A pull request is a technique that software developers use to inform one or more team members that you have a set of changes your would like to be pulled into the code. It was popularized by GitHub users, primarily in support of open source projects. You had a lot of contributors, all from different parts of the world, in different time zones. And not all of them could be trusted to make changes without some type of review by the maintainers of the open source project. So a pull request was a way that the maintainers could review the changes before they were merged into the code. The maintainers could ensure that the changes were appropriate and followed their vision of the project. Some changes would need to be made to the code in the pull request and GitHub furnished tools to make this feedback cycle work.

What’s Wrong with Pull Requests?

Well, nothing. That is, in and of themselves, pull requests aren’t inherently something that you should use or avoid. They are a tool that should be used when appropriate. Each team should decide if pull requests are something they want to use. The issue at hand is that a lot of teams use pull requests and they may find that using pair programming produces better results.

Dave Farley’s argument for using something better than pull requests to approve changes to a codebase is sound. The evidence gathered by DORA indicates that in general, teams that commit changes to the codebase at least once a day are more productive. To enable teams to commit changes at that frequency requires fewer barriers to getting changes merged into the main branch of the code.

Dave suggests that the ceremony of pull requests is, in general, slow. You work on changes, are ready to merge them into the main branch, and then you submitted them to your team mates for feedback. You may have to wait some time to get that feedback. Even on good teams, you may have to wait awhile to get the feedback and be permitted to merge your changes.

Pull requests were born out of the needs of open source projects with distributed contributors that you didn’t always trust to do the right thing. People would be working part time on these projects and wouldn’t be able to collaborate in real-time with each other. In such a context, pull requests were a great technique for controlling the changes being made to the code in a stable and sustainable manner. But does it apply to your team?

Most teams using pull requests do not work like I just described. They are co-located (even if only via Zoom and Teams) and all work full time at roughly the same office hours. This means that part of what made pull requests a good fit for open source projects is not the same. Are pull requests still a useful technique in other contexts, besides the open source projects I described above?

What is Pair Programming?

Dave suggests that an alternative to pull requests is the technique of pair programming. It is one of the core techniques of the Extreme Programming approach to software development. It prescribes that two developers pair up to work on changes being made to the code. When practiced properly, the two developers collaborate on the changes, and agree that the changes are appropriate to be merged into the main code branch.

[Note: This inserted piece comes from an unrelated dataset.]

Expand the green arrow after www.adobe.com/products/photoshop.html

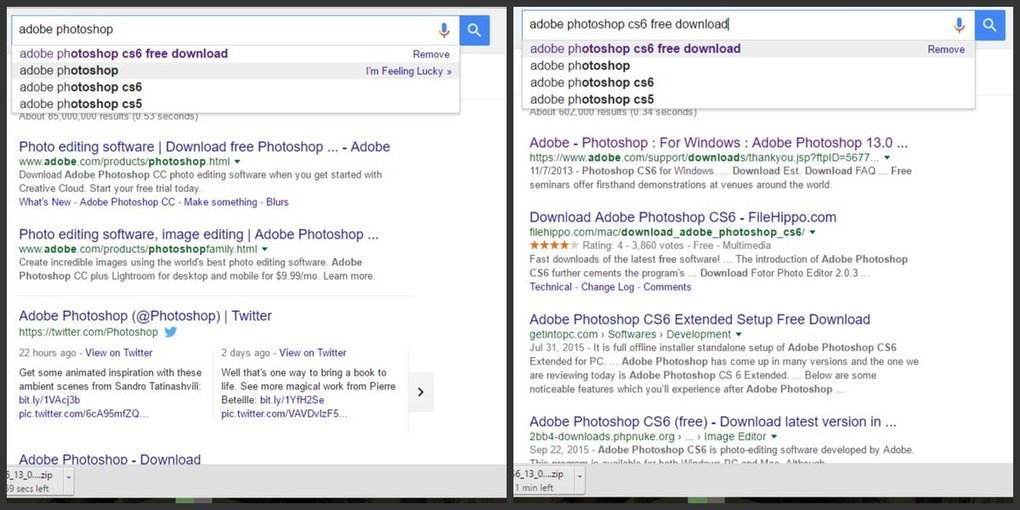pyautogui.click(x=237, y=162)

Many arguments are made against using pair programming. It is not unusual for these to be made by people who have not practiced it. It is natural to not want to change. But I don’t think that is what Dave is really trying to convince us of. I think he is arguing that pair programming gives you a faster way of getting feedback than using pull requests. And on that point, I don’t disagree. Working with someone in real-time, collaboratively, asking questions, seeing how another person may tackle a problem, is one of the fastest ways to get feedback and to learn. Humans use this technique in almost all aspects of their lives to learn and accomplish great things. So suggesting this as an improvement to the pull request approach is only natural.

But using pair programming can have its drawbacks. When two people pair up to work on a problem, one of the people may be much more dominant than the other. One might be more introverted and not feel like their voice is worth being heard. One person might loose focus and let the other person make a lot of the decisions. In other words, getting two people to truly collaborate could be difficult to achieve in practice.

The Role of Context

In my opinion, context plays an important role in how effective any technique is for a team. I’ve worked on teams where pull requests were mis-used. Only one person on the team could approve requests. And that review was primarily focused on formatting and naming conventions being used, not that the code did something useful and appropriate. I’ve also worked collaboratively with co-workers very well. I’ve often said that I always achieve better results when I work with others to get feedback during the development process. Working by myself without feedback rarely produces superior results.

I think that a lot of push back people have for using an alternative to pull requests is simply because they haven’t tried it before. There are many techniques, processes, and tools I used to feel were the ‘best’ way to develop code. But I no longer use them because I experimented and discovered better ways. I’d be crazy to not consider an alternative to pull requests. There may be many ways to get faster (more timely) feedback, and pair programming is one of them.

Take a Chance

I like Dave’s videos and books. They make me think. They challenge me to be a better software developer. Even when I don’t agree, I find that they push me to break out of my comfort zone and take a chance.

Should my team rely on pair programming more and pull requests less?

It couldn’t hurt to try it and observe the results.